▸ TASK TO CARRY OUT
If a line in the records below contains "only", copy that line.

(Saved data entries)
+ + + +
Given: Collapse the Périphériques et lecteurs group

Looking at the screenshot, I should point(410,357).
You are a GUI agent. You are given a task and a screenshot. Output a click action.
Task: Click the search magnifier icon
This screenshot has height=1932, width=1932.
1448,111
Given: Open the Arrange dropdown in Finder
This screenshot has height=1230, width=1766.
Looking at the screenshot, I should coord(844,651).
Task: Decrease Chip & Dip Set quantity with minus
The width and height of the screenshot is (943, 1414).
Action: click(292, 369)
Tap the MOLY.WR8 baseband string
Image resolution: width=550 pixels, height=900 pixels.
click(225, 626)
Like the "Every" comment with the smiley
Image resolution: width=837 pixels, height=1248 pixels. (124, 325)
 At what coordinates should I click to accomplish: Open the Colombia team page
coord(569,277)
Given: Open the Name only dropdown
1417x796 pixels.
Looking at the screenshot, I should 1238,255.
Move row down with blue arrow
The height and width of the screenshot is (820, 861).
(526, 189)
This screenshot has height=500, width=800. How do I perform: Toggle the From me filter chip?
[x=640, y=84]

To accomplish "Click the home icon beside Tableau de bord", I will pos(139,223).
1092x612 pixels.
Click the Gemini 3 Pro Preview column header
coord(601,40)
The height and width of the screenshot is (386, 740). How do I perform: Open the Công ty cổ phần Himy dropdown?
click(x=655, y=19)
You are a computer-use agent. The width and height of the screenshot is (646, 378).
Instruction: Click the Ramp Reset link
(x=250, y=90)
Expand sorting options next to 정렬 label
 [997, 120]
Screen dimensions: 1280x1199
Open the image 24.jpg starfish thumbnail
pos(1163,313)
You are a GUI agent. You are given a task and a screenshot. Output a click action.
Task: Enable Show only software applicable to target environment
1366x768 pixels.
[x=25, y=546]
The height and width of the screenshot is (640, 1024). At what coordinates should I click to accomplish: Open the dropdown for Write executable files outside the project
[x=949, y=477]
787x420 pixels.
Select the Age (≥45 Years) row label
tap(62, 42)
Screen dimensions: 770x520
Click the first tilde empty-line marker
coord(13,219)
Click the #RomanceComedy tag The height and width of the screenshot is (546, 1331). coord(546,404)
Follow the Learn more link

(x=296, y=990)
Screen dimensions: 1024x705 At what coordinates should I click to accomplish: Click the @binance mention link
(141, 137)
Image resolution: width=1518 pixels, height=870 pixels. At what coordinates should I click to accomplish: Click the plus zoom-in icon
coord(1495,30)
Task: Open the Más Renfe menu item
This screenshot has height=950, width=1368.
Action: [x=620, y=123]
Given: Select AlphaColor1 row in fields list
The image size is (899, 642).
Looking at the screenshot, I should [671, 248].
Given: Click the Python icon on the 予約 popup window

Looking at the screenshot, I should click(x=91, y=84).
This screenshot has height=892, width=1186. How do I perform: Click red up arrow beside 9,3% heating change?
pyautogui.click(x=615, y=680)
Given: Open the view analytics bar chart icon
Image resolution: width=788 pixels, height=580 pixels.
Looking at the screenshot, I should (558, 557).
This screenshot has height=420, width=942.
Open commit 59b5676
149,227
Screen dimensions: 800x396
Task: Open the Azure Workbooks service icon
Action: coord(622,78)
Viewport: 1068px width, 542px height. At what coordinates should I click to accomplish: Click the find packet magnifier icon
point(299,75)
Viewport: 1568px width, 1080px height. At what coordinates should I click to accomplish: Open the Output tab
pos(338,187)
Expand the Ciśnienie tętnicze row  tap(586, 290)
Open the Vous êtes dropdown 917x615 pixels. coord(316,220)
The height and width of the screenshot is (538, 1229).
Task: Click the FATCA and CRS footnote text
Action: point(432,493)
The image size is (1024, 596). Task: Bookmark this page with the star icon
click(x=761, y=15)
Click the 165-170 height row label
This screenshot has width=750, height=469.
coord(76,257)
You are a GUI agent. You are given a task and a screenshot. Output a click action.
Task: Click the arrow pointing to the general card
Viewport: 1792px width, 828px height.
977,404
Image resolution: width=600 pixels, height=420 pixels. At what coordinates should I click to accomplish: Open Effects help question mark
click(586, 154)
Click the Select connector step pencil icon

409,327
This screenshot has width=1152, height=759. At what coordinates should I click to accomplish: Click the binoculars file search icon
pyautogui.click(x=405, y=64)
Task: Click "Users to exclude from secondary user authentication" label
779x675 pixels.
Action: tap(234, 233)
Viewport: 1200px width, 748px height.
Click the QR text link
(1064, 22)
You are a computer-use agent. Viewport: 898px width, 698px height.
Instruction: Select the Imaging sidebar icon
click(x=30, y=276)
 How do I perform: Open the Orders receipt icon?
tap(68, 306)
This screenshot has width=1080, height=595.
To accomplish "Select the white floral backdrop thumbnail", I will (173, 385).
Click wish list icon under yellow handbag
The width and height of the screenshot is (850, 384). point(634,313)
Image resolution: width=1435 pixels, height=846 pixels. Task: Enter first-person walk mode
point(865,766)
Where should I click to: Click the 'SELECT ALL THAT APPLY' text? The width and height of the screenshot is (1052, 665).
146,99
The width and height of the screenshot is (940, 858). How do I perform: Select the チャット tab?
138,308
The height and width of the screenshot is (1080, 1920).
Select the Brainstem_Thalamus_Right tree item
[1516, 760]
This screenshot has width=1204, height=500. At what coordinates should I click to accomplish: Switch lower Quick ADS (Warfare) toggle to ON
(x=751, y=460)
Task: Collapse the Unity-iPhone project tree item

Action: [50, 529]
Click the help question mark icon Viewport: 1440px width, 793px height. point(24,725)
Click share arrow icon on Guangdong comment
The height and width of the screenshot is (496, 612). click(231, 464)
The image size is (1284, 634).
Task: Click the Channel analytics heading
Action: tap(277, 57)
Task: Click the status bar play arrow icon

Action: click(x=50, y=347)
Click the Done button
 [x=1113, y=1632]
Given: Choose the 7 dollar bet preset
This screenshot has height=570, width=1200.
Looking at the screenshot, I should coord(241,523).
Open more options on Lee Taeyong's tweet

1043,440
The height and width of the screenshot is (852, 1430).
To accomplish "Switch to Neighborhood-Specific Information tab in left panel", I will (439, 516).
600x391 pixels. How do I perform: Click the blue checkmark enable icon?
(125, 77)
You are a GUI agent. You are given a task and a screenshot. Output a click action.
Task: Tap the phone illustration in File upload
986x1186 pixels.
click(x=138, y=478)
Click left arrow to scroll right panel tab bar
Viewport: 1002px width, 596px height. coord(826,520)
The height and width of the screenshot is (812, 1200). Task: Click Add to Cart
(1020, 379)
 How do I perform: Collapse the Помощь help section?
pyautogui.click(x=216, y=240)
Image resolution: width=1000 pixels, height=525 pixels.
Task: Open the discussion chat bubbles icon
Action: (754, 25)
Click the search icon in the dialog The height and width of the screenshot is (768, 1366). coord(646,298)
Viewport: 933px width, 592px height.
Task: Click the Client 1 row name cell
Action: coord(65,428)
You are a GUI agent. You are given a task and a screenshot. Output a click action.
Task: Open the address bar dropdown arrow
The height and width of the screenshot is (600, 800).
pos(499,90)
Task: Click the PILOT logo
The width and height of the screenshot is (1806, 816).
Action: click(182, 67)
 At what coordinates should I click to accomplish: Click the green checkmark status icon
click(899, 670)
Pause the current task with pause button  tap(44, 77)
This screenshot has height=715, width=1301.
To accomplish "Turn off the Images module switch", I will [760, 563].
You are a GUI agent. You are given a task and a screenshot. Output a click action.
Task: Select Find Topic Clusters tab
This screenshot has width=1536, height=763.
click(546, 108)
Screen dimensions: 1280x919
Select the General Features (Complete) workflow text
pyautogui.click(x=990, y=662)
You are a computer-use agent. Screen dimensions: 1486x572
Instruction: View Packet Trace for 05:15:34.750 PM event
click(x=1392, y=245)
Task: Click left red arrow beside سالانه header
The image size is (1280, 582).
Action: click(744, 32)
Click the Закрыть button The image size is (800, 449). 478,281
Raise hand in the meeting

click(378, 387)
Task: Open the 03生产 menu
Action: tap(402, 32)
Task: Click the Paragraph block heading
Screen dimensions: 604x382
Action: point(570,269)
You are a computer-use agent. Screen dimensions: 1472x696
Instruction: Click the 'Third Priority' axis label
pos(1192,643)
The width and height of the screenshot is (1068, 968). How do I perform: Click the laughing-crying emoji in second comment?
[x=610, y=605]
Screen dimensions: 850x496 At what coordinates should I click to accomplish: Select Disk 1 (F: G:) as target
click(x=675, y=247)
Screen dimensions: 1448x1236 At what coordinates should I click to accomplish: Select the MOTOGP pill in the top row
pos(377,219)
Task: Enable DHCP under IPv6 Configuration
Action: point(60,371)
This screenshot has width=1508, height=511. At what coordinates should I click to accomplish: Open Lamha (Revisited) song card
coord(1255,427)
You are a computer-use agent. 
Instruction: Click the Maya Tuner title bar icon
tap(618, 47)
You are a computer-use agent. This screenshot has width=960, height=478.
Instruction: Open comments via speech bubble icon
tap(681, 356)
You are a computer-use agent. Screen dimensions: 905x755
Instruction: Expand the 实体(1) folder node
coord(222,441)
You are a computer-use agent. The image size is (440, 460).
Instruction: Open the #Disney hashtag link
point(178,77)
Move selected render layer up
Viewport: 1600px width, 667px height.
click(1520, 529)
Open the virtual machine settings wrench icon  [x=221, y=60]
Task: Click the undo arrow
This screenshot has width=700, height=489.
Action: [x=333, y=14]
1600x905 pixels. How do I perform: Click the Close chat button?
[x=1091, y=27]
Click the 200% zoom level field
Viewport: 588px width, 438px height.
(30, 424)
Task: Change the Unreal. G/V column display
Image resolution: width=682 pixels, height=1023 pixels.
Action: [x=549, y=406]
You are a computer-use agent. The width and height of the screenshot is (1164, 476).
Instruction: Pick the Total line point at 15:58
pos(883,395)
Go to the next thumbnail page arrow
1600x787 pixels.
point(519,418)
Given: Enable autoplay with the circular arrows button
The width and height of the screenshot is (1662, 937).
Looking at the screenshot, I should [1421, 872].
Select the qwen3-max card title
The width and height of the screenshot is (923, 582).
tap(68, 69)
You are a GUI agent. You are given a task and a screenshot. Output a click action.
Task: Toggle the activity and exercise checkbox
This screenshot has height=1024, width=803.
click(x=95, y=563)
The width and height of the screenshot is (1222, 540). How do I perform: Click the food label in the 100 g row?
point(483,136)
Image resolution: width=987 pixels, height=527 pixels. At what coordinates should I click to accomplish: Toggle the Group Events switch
+ + + +
▸ RESULT FOR THIS TASK
Given: Open the Name only dropdown
Task: Enable Show only software applicable to target environment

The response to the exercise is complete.